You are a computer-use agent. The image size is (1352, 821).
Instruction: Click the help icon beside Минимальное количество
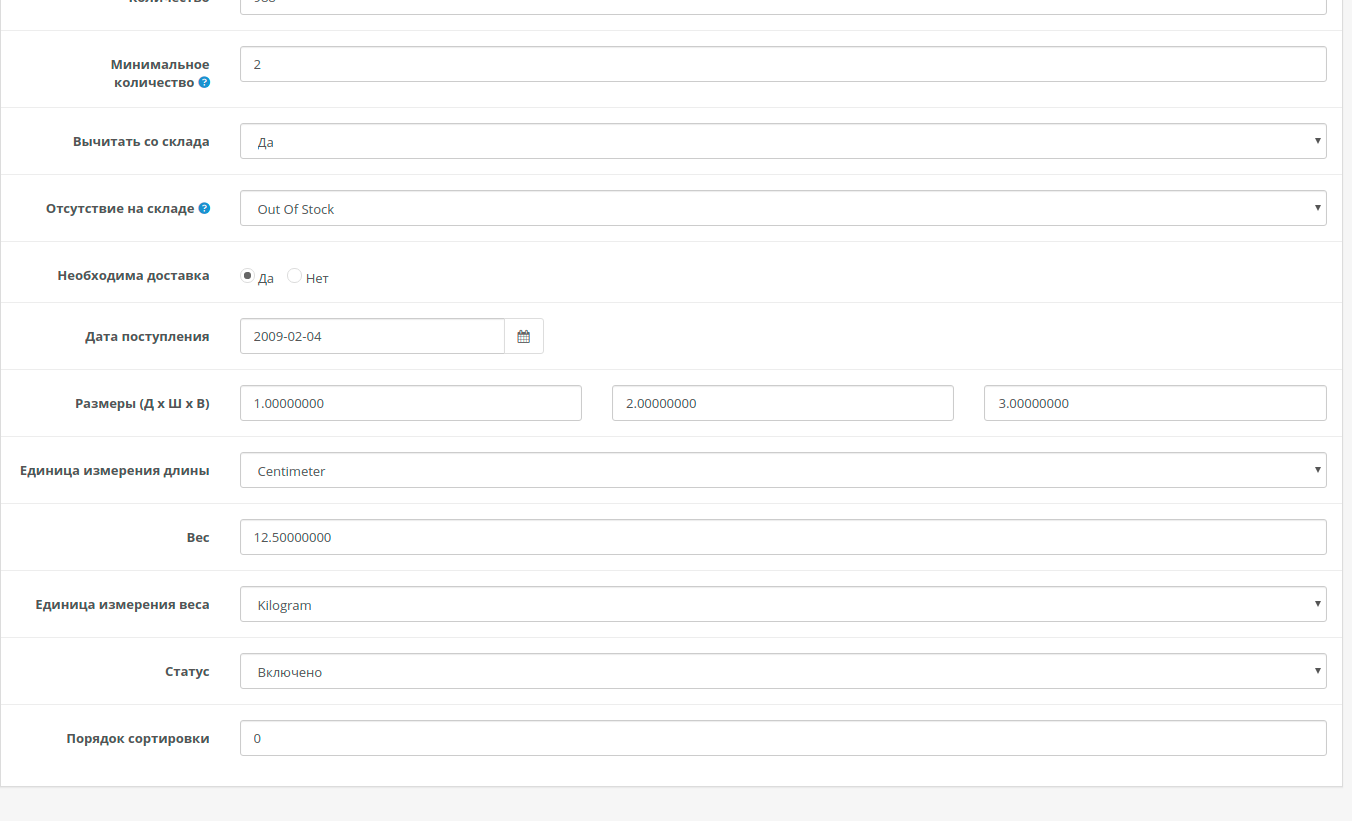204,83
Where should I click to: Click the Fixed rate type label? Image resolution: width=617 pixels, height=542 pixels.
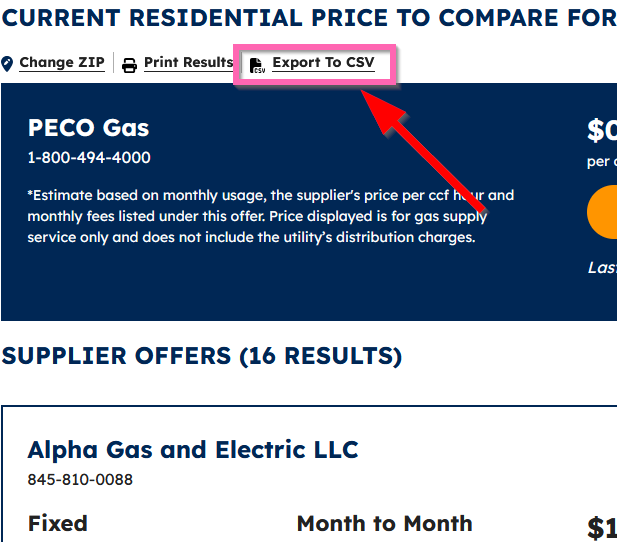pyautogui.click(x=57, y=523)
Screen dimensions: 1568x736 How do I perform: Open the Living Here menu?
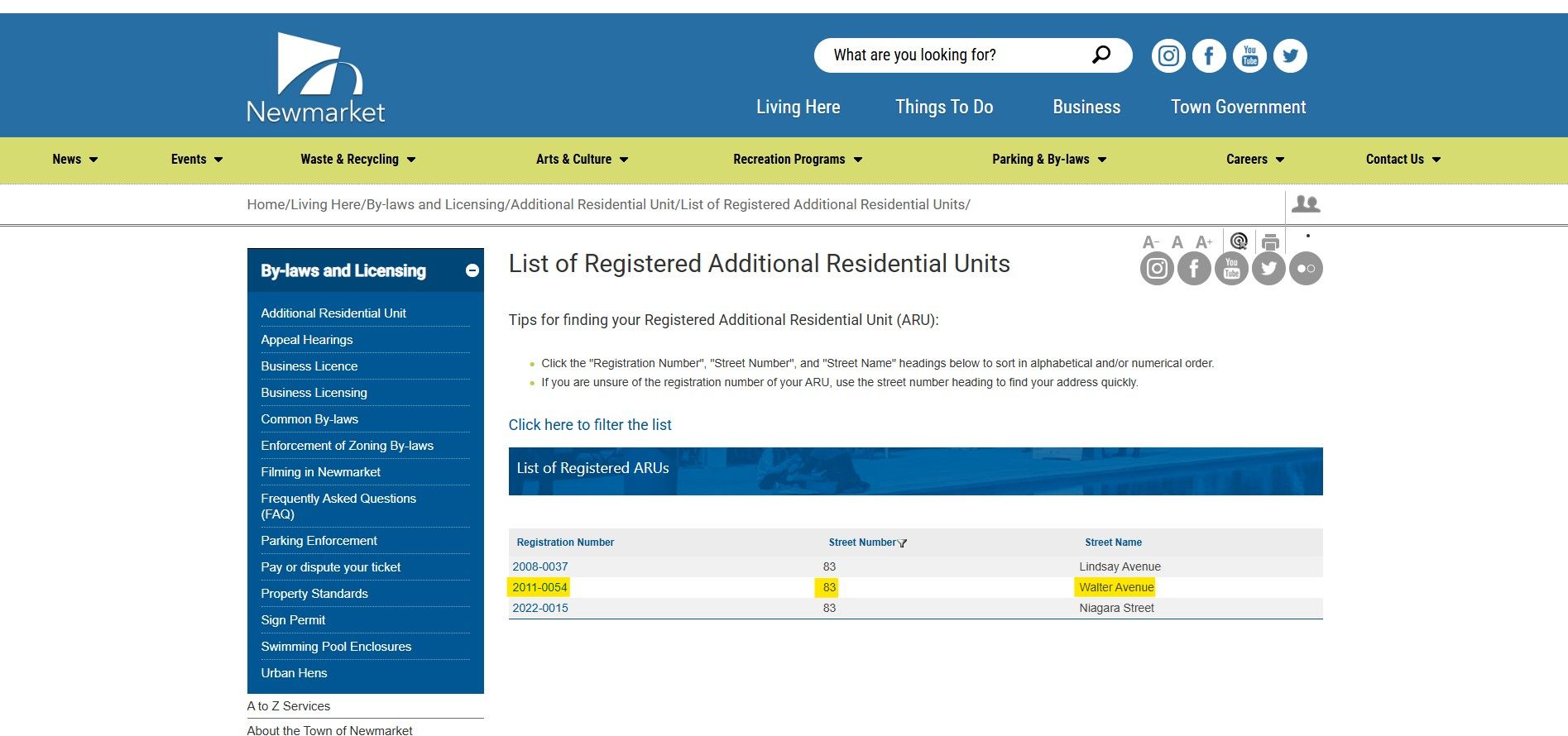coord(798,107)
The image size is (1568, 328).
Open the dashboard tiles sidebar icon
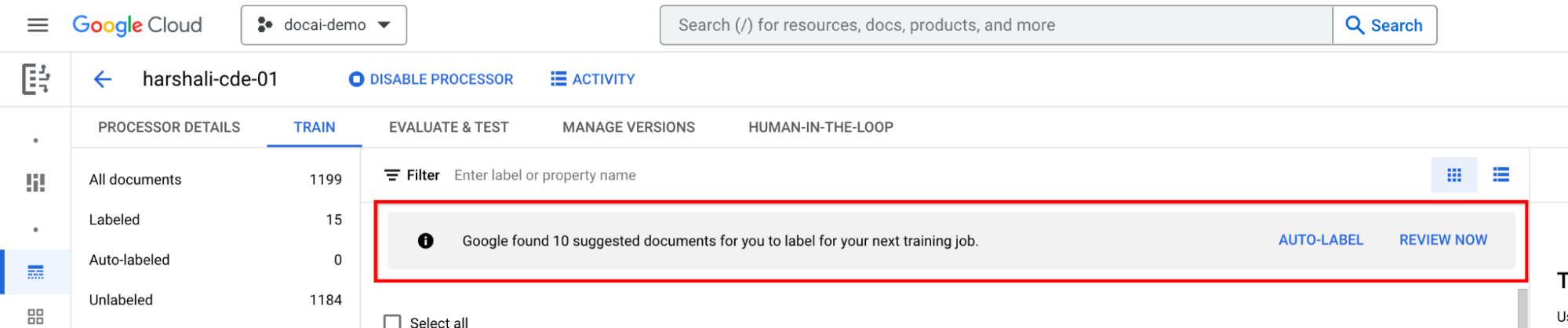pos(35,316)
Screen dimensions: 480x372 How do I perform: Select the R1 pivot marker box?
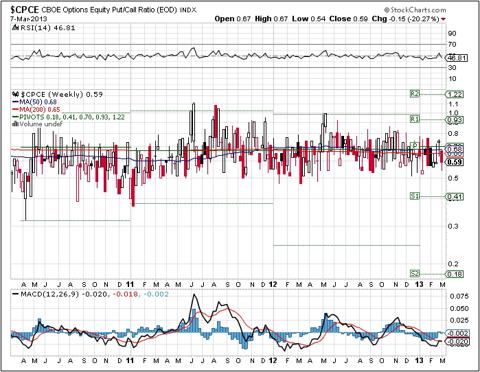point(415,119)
******************************
### [Arbeitsanweisung]
Gib den Abschnitt der Zeilen, der mit der Zeile mit „The image size is (1568, 328).“ beginnt und bis zum Ende der Zeilen reicht, vollständig wieder und erhöhe dabei jede Koordinate in den Antworten um 87. Lass die Bilder in deiner Antwort weg.

### [Ergebnis der Aufgabe]
The image size is (1568, 328).
Open the dashboard tiles sidebar icon
pos(122,403)
Screen dimensions: 480x372 How do I perform: Select the R1 pivot marker box?
point(502,206)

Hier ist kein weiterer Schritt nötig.